MAGE-A4是一种高表达于多种肿瘤细胞和正常睾丸组织的CT抗原，虽已有研究确定其MHD结构域可以与E3泛素连接酶的RING结构域相互作用，但目前为止对其功能研究还很少。PSMD10是由锚定重复序列翻译成的小分子癌蛋白，可通过不同的通路与多种蛋白发生相互作用，以激活转录或抑制细胞凋亡。现已知MAGE-A4和PSMD10存在相互作用，基于MAGE-A4在肿瘤细胞中的异常表达以及PSMD10在肿瘤发生过程中的特殊作用，我们猜测MAGE-A4功能的发挥可能与PSMD10相关。实验首先通过co-IP验证了两者的相互作用，再分别构建MAGE-A4和PSMD10高表达的质粒转入细胞后观察细胞的增殖和迁移。经初步探究发现MAGE-A4高表达时两种细胞增殖减少，迁移变慢；PSMD10高表达时MCF-7的迁移变快，但MAGE-A4同时高表达时，整体表现出对MCF-7的迁移影响不大。上述结果表明：MAGE-A4对MCF-7和HepGⅡ细胞的增殖和迁移都有抑制作用（P＜0.05）。PSMD10促进MCF-7细胞的迁移（P<0.05），而MAGE-A4会使PSMD10的作用受到抑制（P＜0.05）。这些结论为确定MAGE-A4发挥作用的通路提供了理论依据。

MAGE-A4 is a kind of CT antigens that only expresses in human testicular cells and multiple types of tumor cells. Although some research revealed that its MHD can interact with the RING domain of E3 ubiquitin ligase, the function of this protein is not clear so far. PSMD10 is a small oncoprotein that consists of cancer ankyrin repeats. It can interact with various proteins to activate transcription and suppress apoptosis through different signal pathways.

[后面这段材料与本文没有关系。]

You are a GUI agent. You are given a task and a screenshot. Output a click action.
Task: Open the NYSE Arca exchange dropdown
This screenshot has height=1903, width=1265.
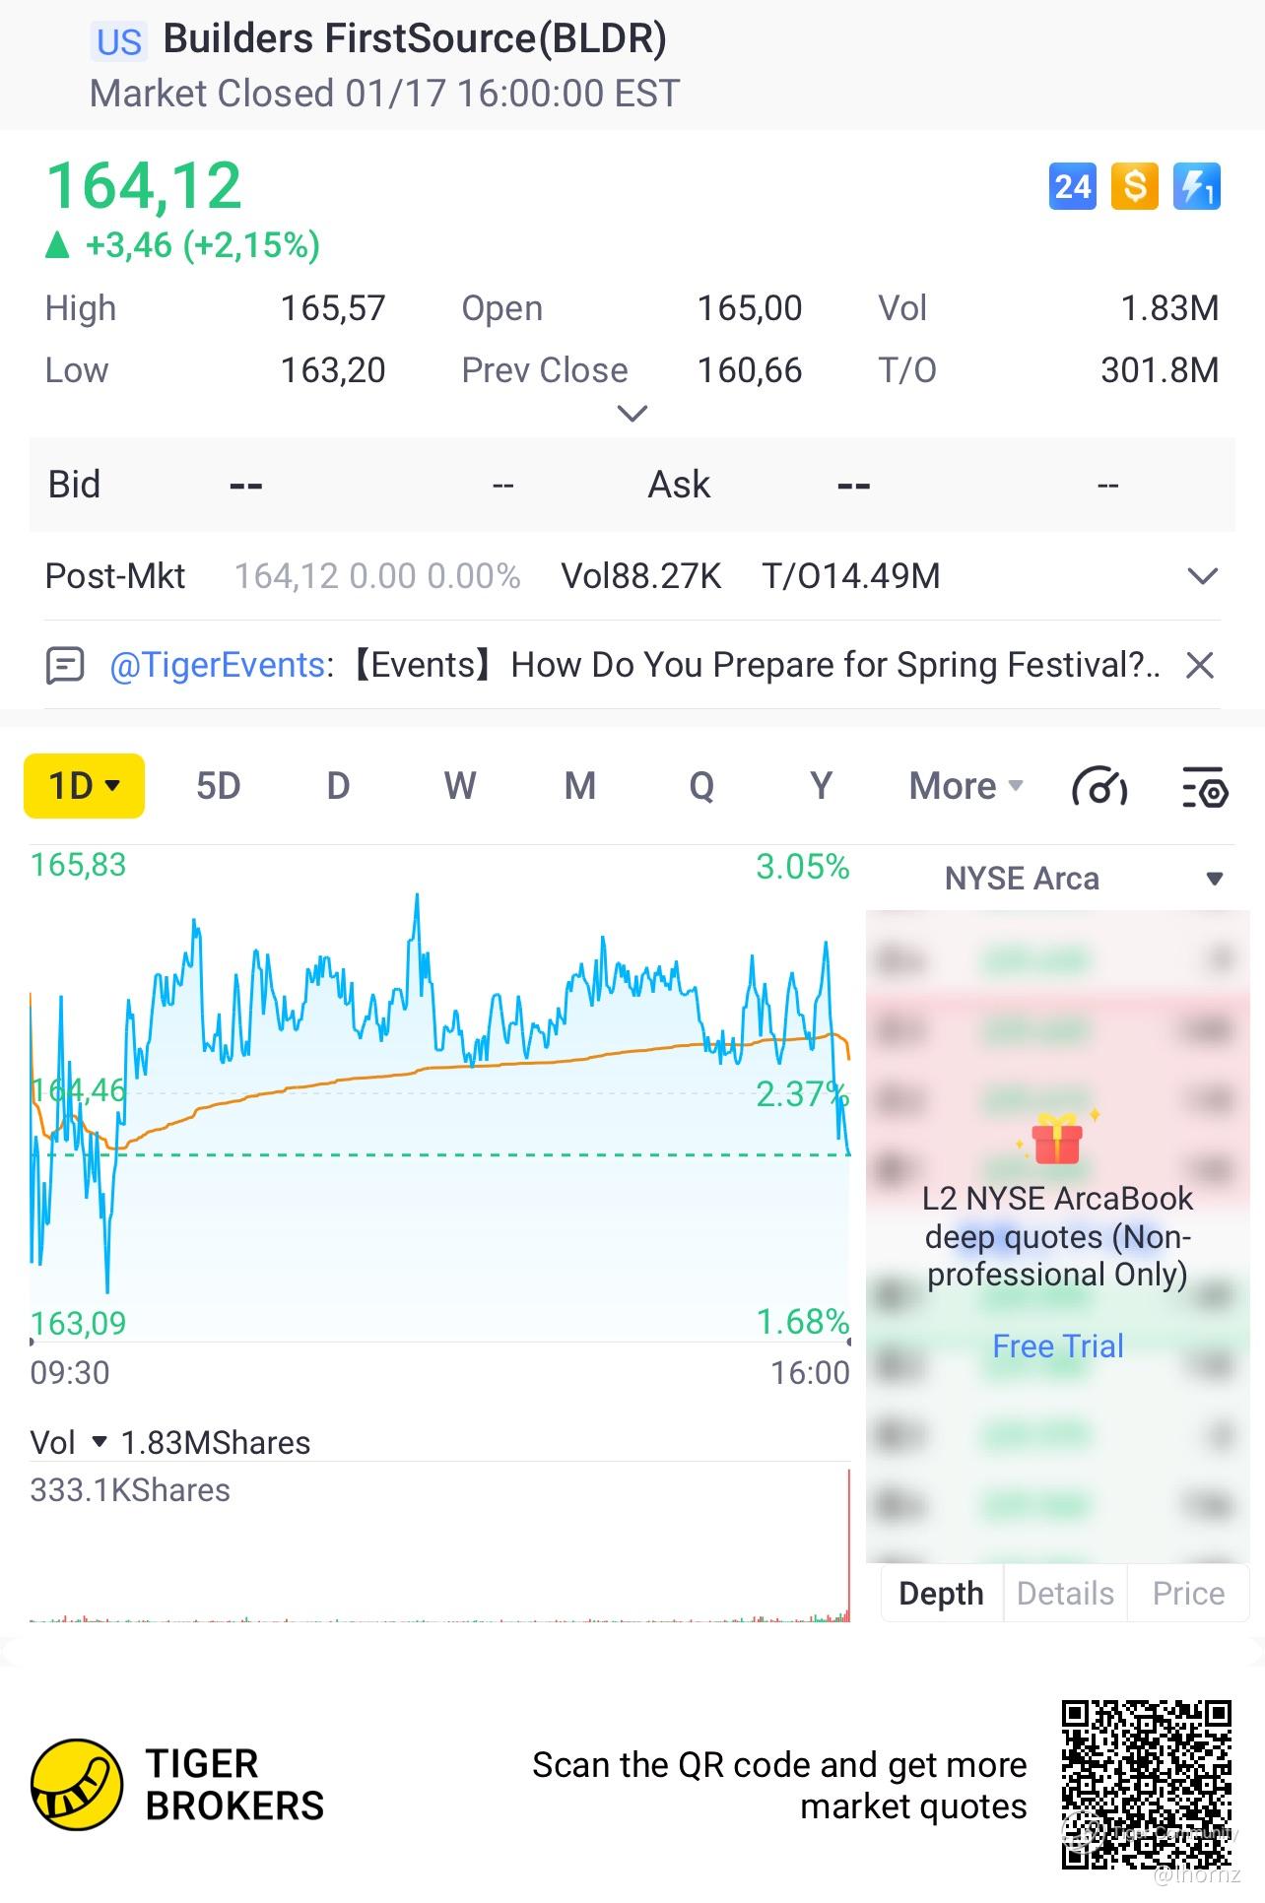(1213, 879)
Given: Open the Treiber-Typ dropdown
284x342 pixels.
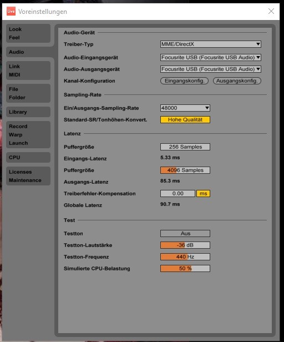Looking at the screenshot, I should point(211,44).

It is reported that MAGE-A4 can interacts with PSMD10 via yeast two-hybrid system. Based on the abnormal expression of MAGE-A4 and the special effect of PSMD10 in tumor, we attempted to clarify the function of MAGE-A4 and explore whether it is related to PSMD10. We first validated that MAGE-A4 interacted with PSMD10 by co-IP. Then we constructed plasmid including two genes respectively and transfected them into cells and study their proliferation and migration. We found that when the expression of MAGE-A4 is high, both of MCF-7 and HepGⅡ proliferated and migrated slower. When the expression of PSMD10 is high, MCF-7 migrated more rapidly; however, when the expression of MAGE-A4 is high simultaneously, the migration of MCF-7 are not affected. The results demonstrated that MAGE-A4 inhibit cell proliferation and migration both in MCF-7 and HepGⅡ(P<0.05); while PSMD10 promote cell migration in MCF-7(P<0.05) and MAGE-A4 plays a role as an inhibitor that attenuates the function of PSMD10(P<0.05). These results provide theoretical support for finding out the pathways of MAGE-A4.